Investors turned to the euro after the European Central Bank raised its key interest rate by 0.75 percentage points to its highest point since 2011 on Thursday. The Bank also said it would continue to focus on high prices in the bloc at the expense of economic growth.
The bank’s hawkish rhetoric has led some analysts to expect another large increase at the bank’s next meeting in October. Deutsche Bank analysts now anticipate another 0.75 percentage point rise, they said: “The guidance from president Lagarde is that rates are “far away” from a level appropriate for getting inflation back to target in a timely fashion and that hikes should be expected at the “next several meetings”. This underscores the ECB’s insensitivity to the growth headwinds and laser focus on bringing inflation down.”

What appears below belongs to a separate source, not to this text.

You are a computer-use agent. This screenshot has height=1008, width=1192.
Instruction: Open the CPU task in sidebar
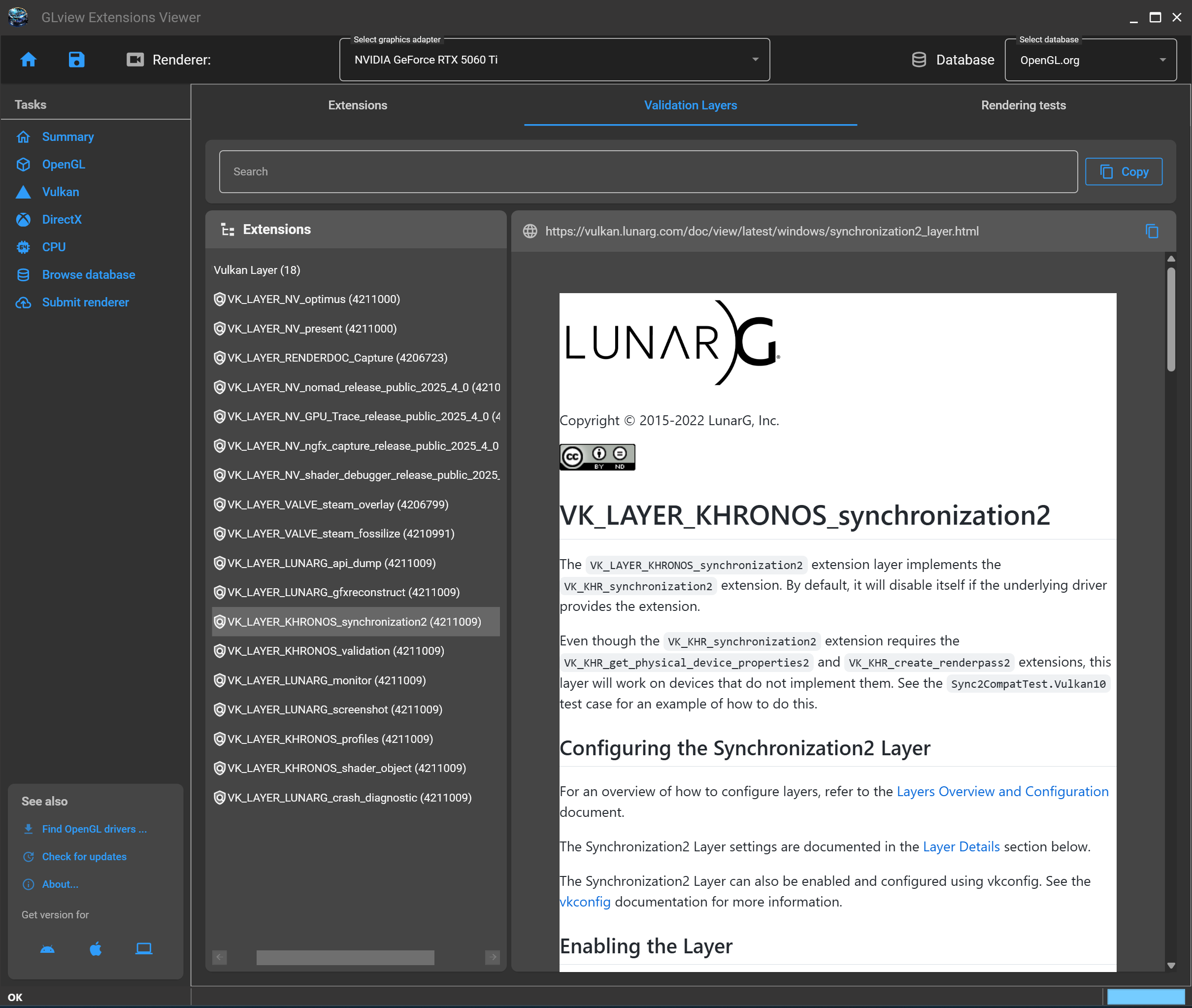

European bond markets sold off in reaction to the rate rise, as concerns about economic growth emerged. The benchmark 10-year German Bund yield added another 0.06 percentage points to trade at 1.77 per cent, while shorter-dated bond yields, which are sensitive to interest rate rises, rose by 0.07 percentage points to 1.39 per cent, the highest point it has reached since 2011.
On Friday, European energy ministers will meet to discuss price caps for Russian oil and gas. Despite early moves higher for the common currency, Chris Turner, a currency analyst at ING, said the meeting “may prove bearish for the euro”, citing the risk of a failure to reach an agreement, of Russia retaliating by suspending the remaining fuel it is shipping to the EU, or of social unrest from mandatory electricity reduction.
European stock markets made modest gains on Friday morning, with the regional Stoxx 600 up 0.5 per cent and Germany’s Dax index adding 0.6 per cent. London’s FTSE 100 added 0.3 per cent, after the London Stock Exchange confirmed that trading would go ahead on Friday despite the death of Queen Elizabeth.
In Asia, Hong Kong’s Hang Seng index bounced by 2.6 per cent and China’s CSI 300 added 1.5 per cent, recovering losses over the week.
US stock futures made modest gains after stocks closed higher on Thursday, despite hawkish messaging from Federal Reserve chair Jay Powell that the bank needed to “keep at it until the job is done”, reiterating his message form the Jackson Hole conference of central bankers in June.